## Source records

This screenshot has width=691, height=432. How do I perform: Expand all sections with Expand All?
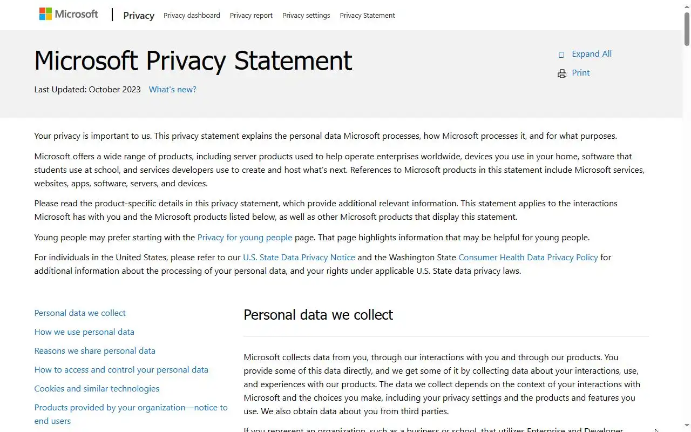[x=591, y=54]
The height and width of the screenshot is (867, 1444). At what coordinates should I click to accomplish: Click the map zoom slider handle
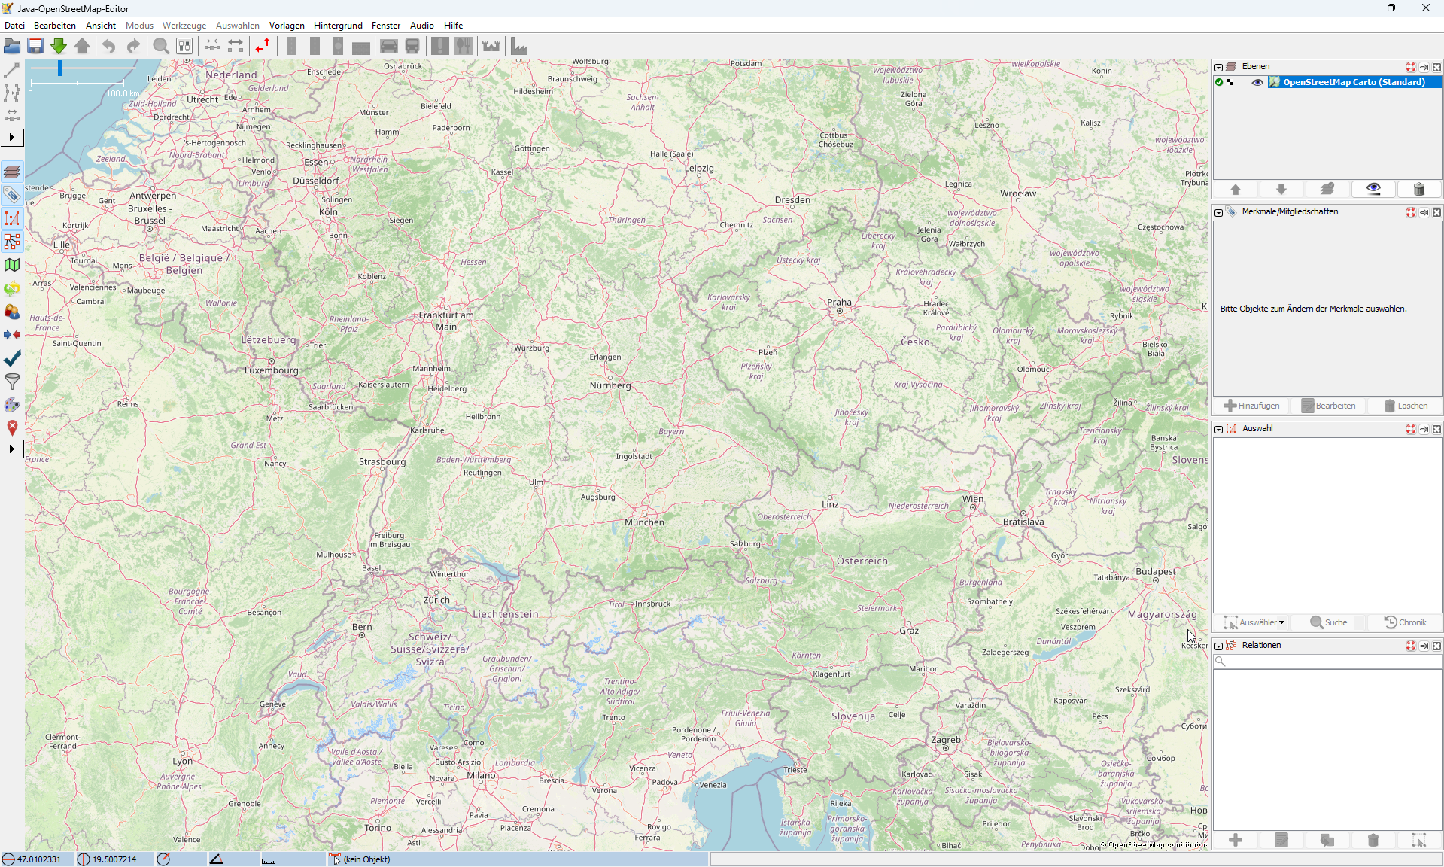click(59, 68)
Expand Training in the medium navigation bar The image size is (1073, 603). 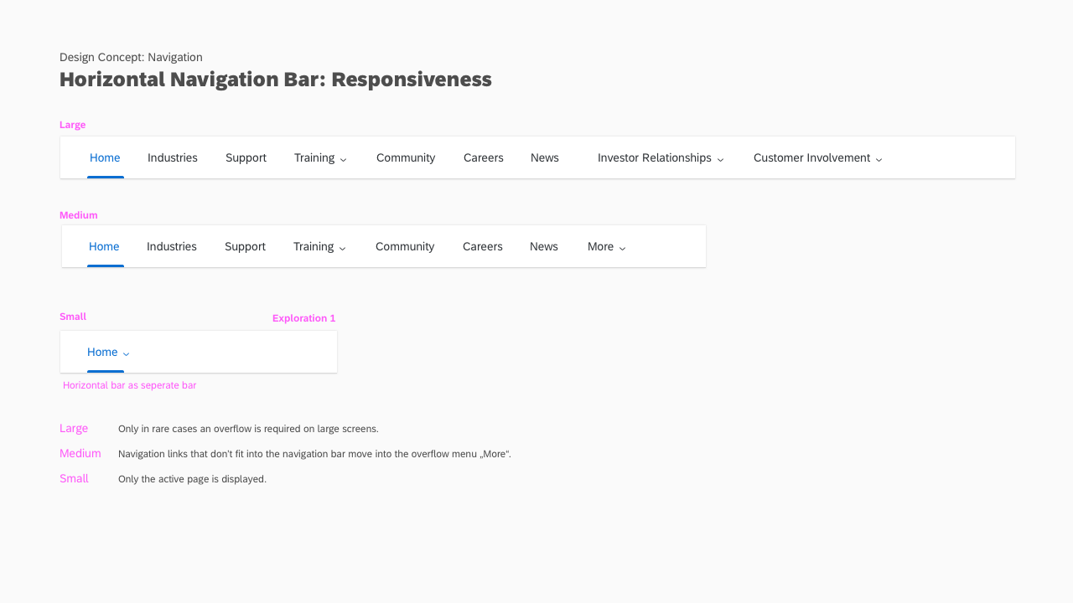coord(319,246)
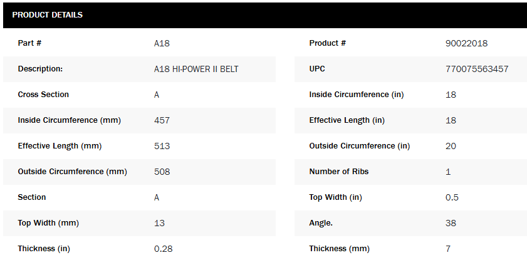Image resolution: width=527 pixels, height=265 pixels.
Task: Click the Cross Section label
Action: click(43, 95)
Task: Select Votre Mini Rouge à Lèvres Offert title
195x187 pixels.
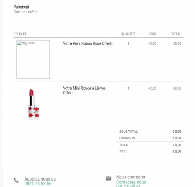Action: pyautogui.click(x=84, y=90)
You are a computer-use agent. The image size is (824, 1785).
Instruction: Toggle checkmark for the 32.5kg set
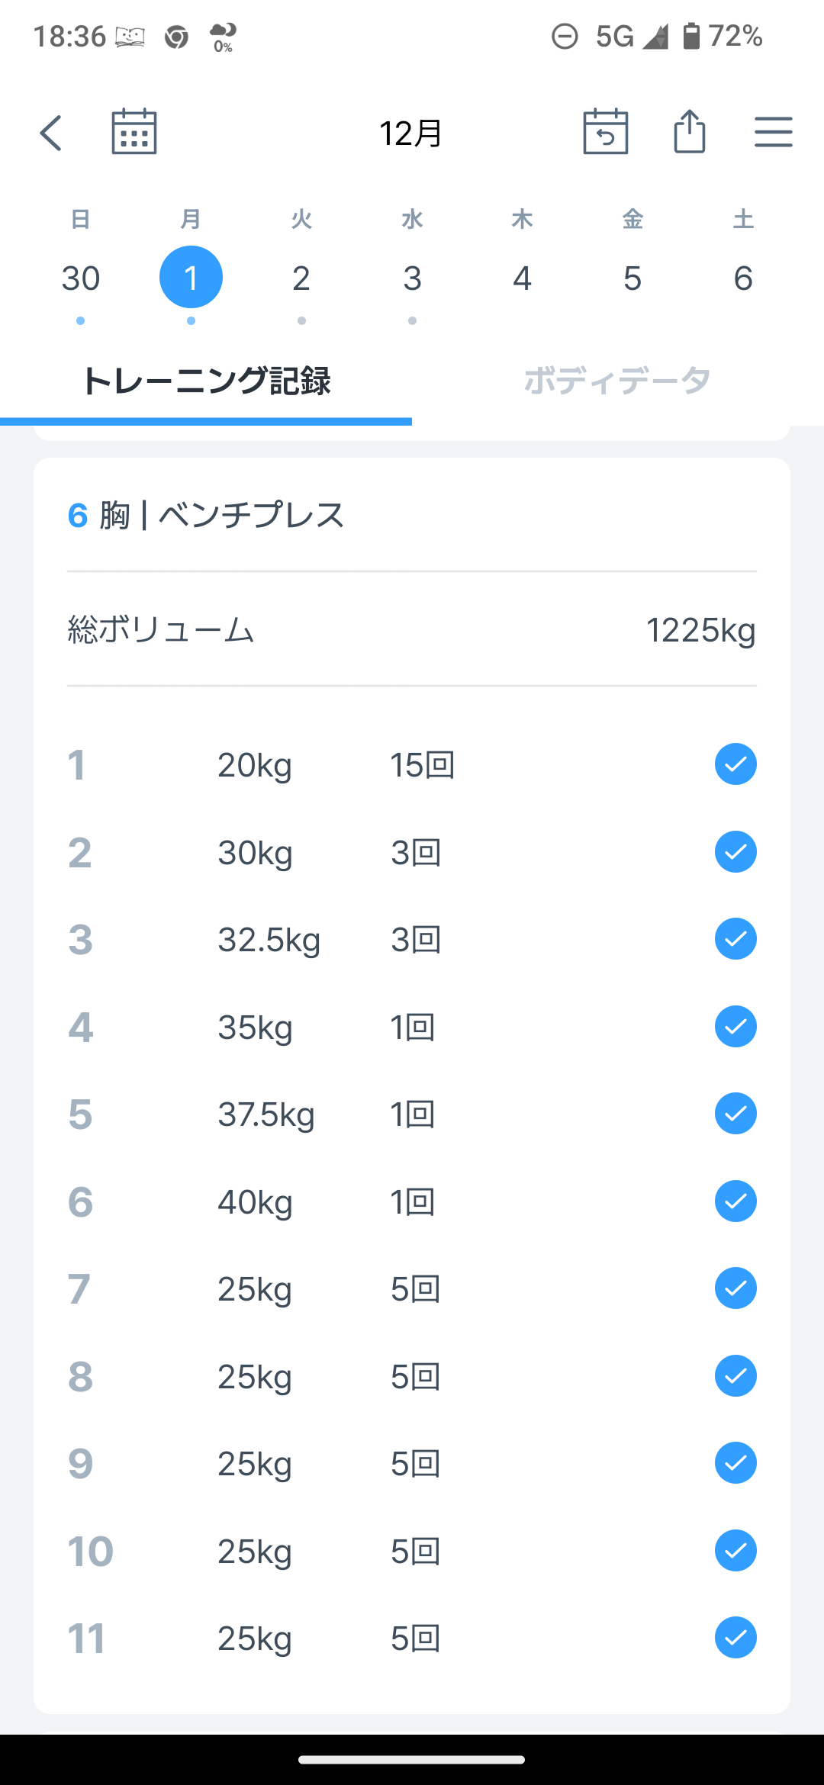tap(735, 939)
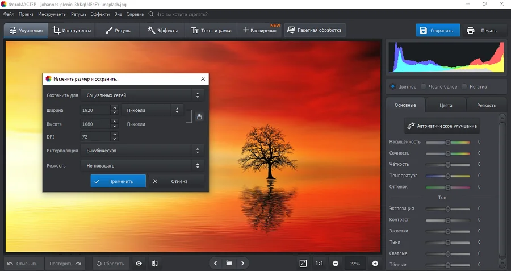Click the Насыщенность slider handle
Viewport: 511px width, 271px height.
(x=447, y=142)
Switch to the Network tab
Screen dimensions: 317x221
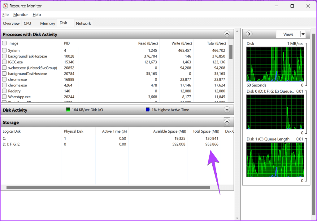(x=83, y=23)
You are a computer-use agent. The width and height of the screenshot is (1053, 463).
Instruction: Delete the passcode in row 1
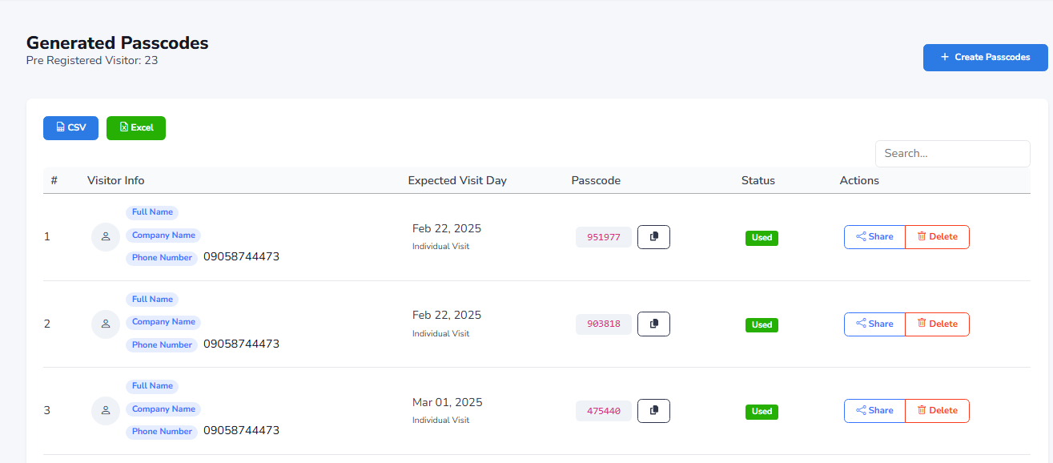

## Description of the task
In the copy, include exactly the lines from the one with "You are a computer-use agent. The image" through the final line of the entries above, both ends counted, and no pictures.

## Response box
You are a computer-use agent. The image size is (824, 1785).
Instruction: Toggle checkmark for the 32.5kg set
tap(735, 939)
Click the Насыщенность slider handle
Viewport: 511px width, 271px height.
(x=447, y=142)
Switch to the Network tab
Screen dimensions: 317x221
(x=83, y=23)
You are a computer-use agent. The width and height of the screenshot is (1053, 463).
Instruction: Delete the passcode in row 1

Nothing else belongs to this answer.